By Matthew Mosk
Washington Post Staff Writer
Saturday, February 2, 2008
With a significant assist from his own bank account, former Massachusetts governor Mitt Romney spent $24.5 million on the services of a media consulting firm last year in a bid to seize victories in January's Iowa caucuses and New Hampshire primary.
The money, directed to Midnight Ride Media, a Virginia-based media consulting firm for the production and placement of advertising, was not enough to help Romney secure the early wins his campaign believed would put him on a path to the Republican presidential nomination. Despite outspending all other candidates in both parties last year on television, he finished second in each contest.
Sens. Hillary Rodham Clinton and Barack Obama, who are vying for the Democratic nomination, were also routing a big share of the more than $100 million each raised last year to political consultants for polls, television ads and other services, according to finance reports made public this week.
By the end of 2007, with the Iowa caucuses just days away, Clinton and Obama had each spent in excess of $80 million, more than double the record-shattering $37 million spending spree in 1999 that helped George W. Bush secure the Republican nomination.
The increased spending extends not only to consultants, but to television spots, massive field staffs and travel. At one point, Obama had more than 650 paid organizers, most of them in Iowa.

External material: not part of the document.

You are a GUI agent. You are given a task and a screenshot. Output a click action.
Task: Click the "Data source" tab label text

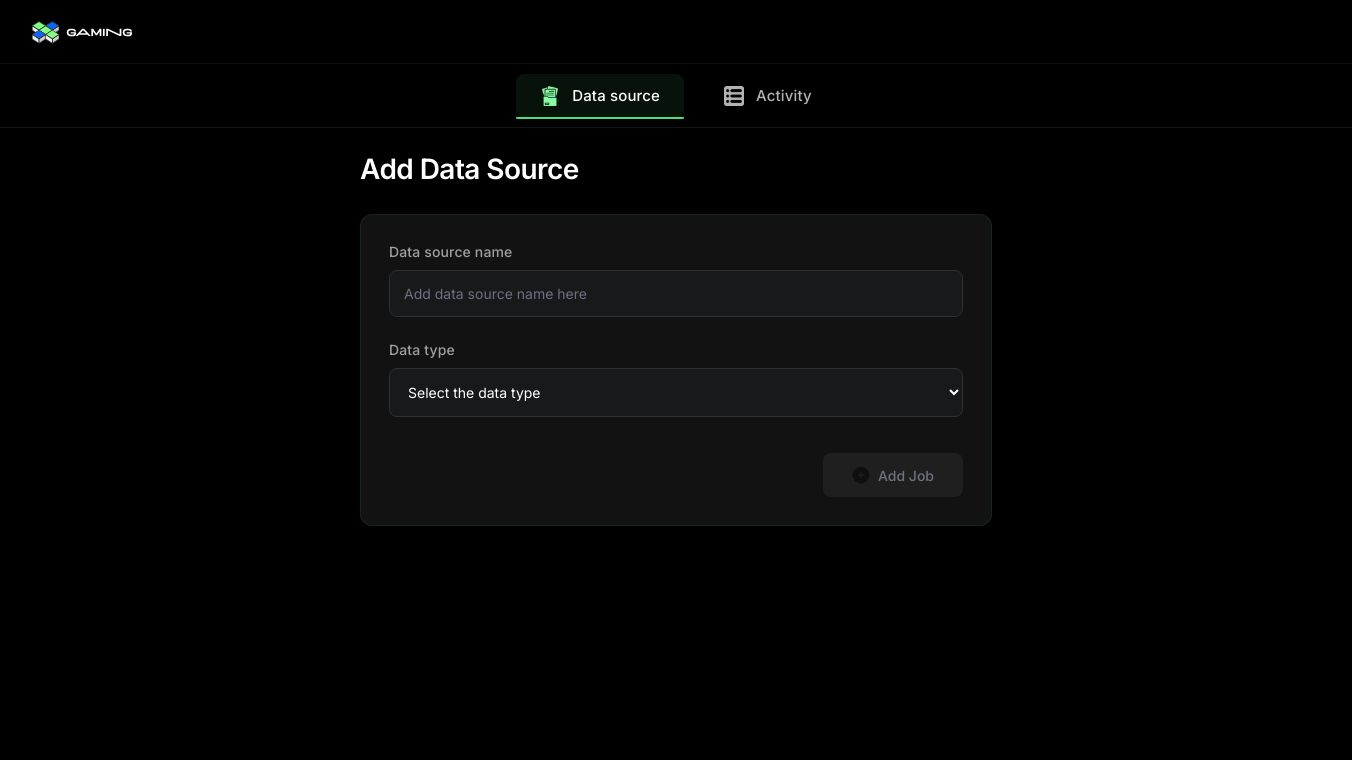click(x=616, y=96)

This year's compressed campaign calendar helped drive up travel budgets, as candidates hopscotched among several states, rather than focusing on Iowa and New Hampshire. Clinton and Obama each spent more than $2.2 million on charter and commercial flights between October and December.
Obama also hitched a ride with one of his most famous backers, talk-show mogul Oprah Winfrey. He reimbursed her company, Harpo Productions, with a check for $38,600.

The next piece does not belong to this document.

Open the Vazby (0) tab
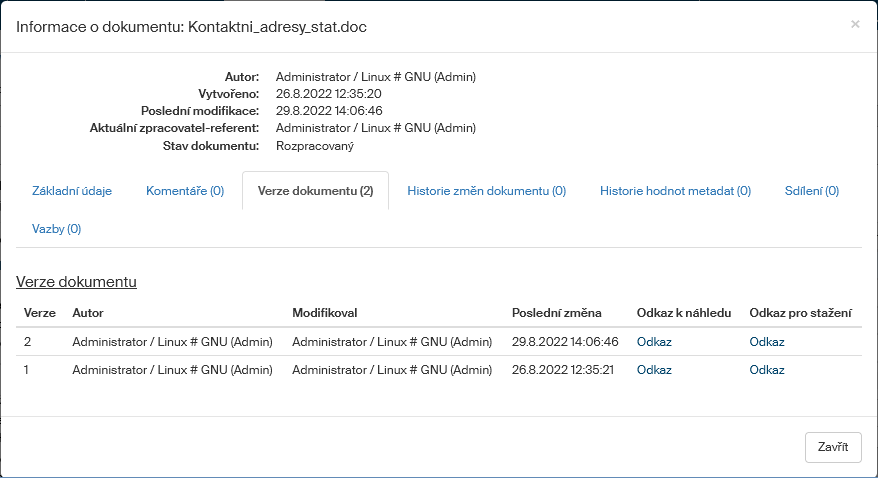878x478 pixels. [57, 229]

Clinton relied on longtime adviser Jon Hutchen's Denver-based media firm, Media Strategies and Research, to handle more than $11.6 million in advertising. Hutchens said in an e-mail that the money does not all stay with the company -- most of it is used to buy advertising time.

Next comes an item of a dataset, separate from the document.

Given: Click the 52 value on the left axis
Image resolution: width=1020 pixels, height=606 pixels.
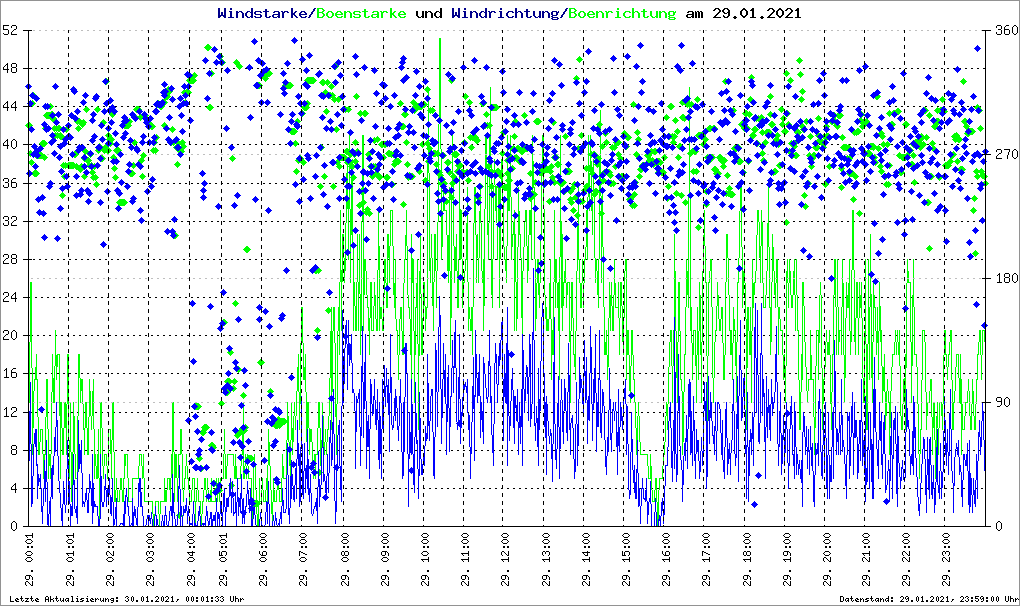Looking at the screenshot, I should click(x=10, y=31).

One of the biggest beneficiaries of Clinton's campaign spending in 2007 was also one of her top donors, former Rhode Island Democratic state chairman Mark S. Weiner. Clinton's campaign paid Weiner's company, Financial Innovations, more than $800,000 over the past year. Weiner is listed on Clinton's campaign Web site as one of her "Hillraisers," meaning he has bundled more than $100,000 in checks for the senator's presidential bid.
Weiner is a longtime friend of Hillary and Bill Clinton's and will be a superdelegate to this year's Democratic National Convention. The Federal Election Commission filing said the payments to his company were for printing; his company makes campaign paraphernalia, including yard signs and buttons.
This year saw a significant increase in spending on technology, and to great effect. Obama reported yesterday that of the $32 million his campaign raised in January, $28 million came in over the Internet. To put this into context, Howard Dean, who in 2004 became known as the first Internet candidate, raised $27 million online during his entire campaign.
Building the infrastructure to handle such an online fundraising effort does not come cheap. Obama spent more than $2 million on hardware and software, paid the Internet consulting firm Blue State Digital nearly $400,000 and paid technology consultant Joseph Rospars more than $90,000.
Both the Clinton and Obama teams have spent significant amounts to hire longtime campaign consultants. The Strategy Group, which Obama's team has paid nearly $2 million, has worked on every Democratic presidential campaign since Bill Clinton's first bid, in 1992.
Peter Giangreco, a partner at the group, said the consulting firm "works hand in glove" with the Obama campaign to orchestrate media, direct mail "and the way we talk to voters." Several of the group's partners have worked on earlier campaigns with David Axelrod, Obama's chief strategist.
Among the Clinton campaign's top-paid consultants are her chief strategist, Mark Penn, whose firm received more than $4.1 million over the past year, and Mandy Grunwald, whose firm, Grunwald Communications, was paid more than $1.5 million.
Republican Rudolph W. Giuliani, who left the race this week, even directed some of his campaign's resources to his own consulting firms. The Giuliani campaign paid the Giuliani Partners consulting firm more than $60,000 for rent and paid Giuliani Security & Safety about $300,000 to protect the candidate on the campaign trail.
Larry Levy, the Giuliani campaign lawyer, said the rent payments to the partnership were intended to reimburse the firm for meetings held there. And the payments to both consulting entities will not pad Giuliani's pockets, Levy said. "He recused himself from taking profits. His portion would be donated to charity."
Staff writer Jose Antonio Vargas and database editor Sarah Cohen contributed to this report.